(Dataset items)

# # # # # # #

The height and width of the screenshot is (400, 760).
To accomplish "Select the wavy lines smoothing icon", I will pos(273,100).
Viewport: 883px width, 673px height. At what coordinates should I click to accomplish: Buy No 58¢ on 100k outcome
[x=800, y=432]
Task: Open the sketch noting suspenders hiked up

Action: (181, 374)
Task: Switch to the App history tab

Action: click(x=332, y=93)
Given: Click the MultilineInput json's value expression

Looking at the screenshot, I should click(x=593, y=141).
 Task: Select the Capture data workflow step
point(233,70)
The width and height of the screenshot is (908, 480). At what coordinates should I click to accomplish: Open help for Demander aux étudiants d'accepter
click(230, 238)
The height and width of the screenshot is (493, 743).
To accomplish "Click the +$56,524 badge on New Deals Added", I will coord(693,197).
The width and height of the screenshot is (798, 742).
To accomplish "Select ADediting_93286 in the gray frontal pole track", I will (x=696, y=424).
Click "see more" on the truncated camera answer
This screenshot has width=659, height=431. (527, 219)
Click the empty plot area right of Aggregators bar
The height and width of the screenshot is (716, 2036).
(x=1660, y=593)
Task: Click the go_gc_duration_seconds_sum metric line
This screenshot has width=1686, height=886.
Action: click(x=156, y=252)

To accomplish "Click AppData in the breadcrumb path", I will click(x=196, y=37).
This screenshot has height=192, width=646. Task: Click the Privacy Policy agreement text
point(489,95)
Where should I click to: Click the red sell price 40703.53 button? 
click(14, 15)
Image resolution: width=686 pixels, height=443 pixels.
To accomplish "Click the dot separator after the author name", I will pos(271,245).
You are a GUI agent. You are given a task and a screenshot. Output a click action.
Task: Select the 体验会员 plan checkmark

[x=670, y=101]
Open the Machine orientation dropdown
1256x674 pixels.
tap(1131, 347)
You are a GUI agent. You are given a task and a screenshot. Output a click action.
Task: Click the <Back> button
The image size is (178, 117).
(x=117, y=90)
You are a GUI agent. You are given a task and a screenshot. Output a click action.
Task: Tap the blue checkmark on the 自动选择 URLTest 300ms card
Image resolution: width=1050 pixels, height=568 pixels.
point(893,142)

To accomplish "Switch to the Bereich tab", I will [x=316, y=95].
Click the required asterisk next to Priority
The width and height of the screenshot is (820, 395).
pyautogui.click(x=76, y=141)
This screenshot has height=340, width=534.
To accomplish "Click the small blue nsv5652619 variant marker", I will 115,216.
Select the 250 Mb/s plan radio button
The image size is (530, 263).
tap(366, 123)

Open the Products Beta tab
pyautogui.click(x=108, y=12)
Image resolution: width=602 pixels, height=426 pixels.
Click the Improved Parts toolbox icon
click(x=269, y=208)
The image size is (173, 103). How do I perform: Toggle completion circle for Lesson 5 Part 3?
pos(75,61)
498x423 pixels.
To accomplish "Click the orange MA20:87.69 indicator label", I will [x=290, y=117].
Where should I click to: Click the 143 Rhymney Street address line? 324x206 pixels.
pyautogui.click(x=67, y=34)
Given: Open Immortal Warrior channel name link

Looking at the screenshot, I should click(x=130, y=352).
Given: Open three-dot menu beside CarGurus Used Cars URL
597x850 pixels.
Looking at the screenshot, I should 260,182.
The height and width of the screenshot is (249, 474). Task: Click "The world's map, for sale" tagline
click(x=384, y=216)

# # # # # # #

Your objective -> An exact copy of every record is what the answer must contain.

Answer to the problem ->
The height and width of the screenshot is (400, 760).
To accomplish "Select the wavy lines smoothing icon", I will pos(273,100).
Viewport: 883px width, 673px height. At what coordinates should I click to accomplish: Buy No 58¢ on 100k outcome
[x=800, y=432]
Task: Open the sketch noting suspenders hiked up

Action: (181, 374)
Task: Switch to the App history tab

Action: click(x=332, y=93)
Given: Click the MultilineInput json's value expression

Looking at the screenshot, I should click(x=593, y=141).
 Task: Select the Capture data workflow step
point(233,70)
The width and height of the screenshot is (908, 480). At what coordinates should I click to accomplish: Open help for Demander aux étudiants d'accepter
click(230, 238)
The height and width of the screenshot is (493, 743).
To accomplish "Click the +$56,524 badge on New Deals Added", I will coord(693,197).
The width and height of the screenshot is (798, 742).
To accomplish "Select ADediting_93286 in the gray frontal pole track", I will (x=696, y=424).
Click "see more" on the truncated camera answer
This screenshot has width=659, height=431. (527, 219)
Click the empty plot area right of Aggregators bar
The height and width of the screenshot is (716, 2036).
(x=1660, y=593)
Task: Click the go_gc_duration_seconds_sum metric line
This screenshot has width=1686, height=886.
Action: click(x=156, y=252)

To accomplish "Click AppData in the breadcrumb path", I will click(x=196, y=37).
This screenshot has height=192, width=646. Task: Click the Privacy Policy agreement text
point(489,95)
Where should I click to: Click the red sell price 40703.53 button? 
click(14, 15)
Image resolution: width=686 pixels, height=443 pixels.
To accomplish "Click the dot separator after the author name", I will pos(271,245).
You are a GUI agent. You are given a task and a screenshot. Output a click action.
Task: Select the 体验会员 plan checkmark

[x=670, y=101]
Open the Machine orientation dropdown
1256x674 pixels.
tap(1131, 347)
You are a GUI agent. You are given a task and a screenshot. Output a click action.
Task: Click the <Back> button
The image size is (178, 117).
(x=117, y=90)
You are a GUI agent. You are given a task and a screenshot. Output a click action.
Task: Tap the blue checkmark on the 自动选择 URLTest 300ms card
Image resolution: width=1050 pixels, height=568 pixels.
point(893,142)

To accomplish "Switch to the Bereich tab", I will [x=316, y=95].
Click the required asterisk next to Priority
The width and height of the screenshot is (820, 395).
pyautogui.click(x=76, y=141)
This screenshot has height=340, width=534.
To accomplish "Click the small blue nsv5652619 variant marker", I will 115,216.
Select the 250 Mb/s plan radio button
The image size is (530, 263).
tap(366, 123)

Open the Products Beta tab
pyautogui.click(x=108, y=12)
Image resolution: width=602 pixels, height=426 pixels.
Click the Improved Parts toolbox icon
click(x=269, y=208)
The image size is (173, 103). How do I perform: Toggle completion circle for Lesson 5 Part 3?
pos(75,61)
498x423 pixels.
To accomplish "Click the orange MA20:87.69 indicator label", I will [x=290, y=117].
Where should I click to: Click the 143 Rhymney Street address line? 324x206 pixels.
pyautogui.click(x=67, y=34)
Given: Open Immortal Warrior channel name link

Looking at the screenshot, I should click(x=130, y=352).
Given: Open three-dot menu beside CarGurus Used Cars URL
597x850 pixels.
Looking at the screenshot, I should 260,182.
The height and width of the screenshot is (249, 474). Task: Click "The world's map, for sale" tagline
click(x=384, y=216)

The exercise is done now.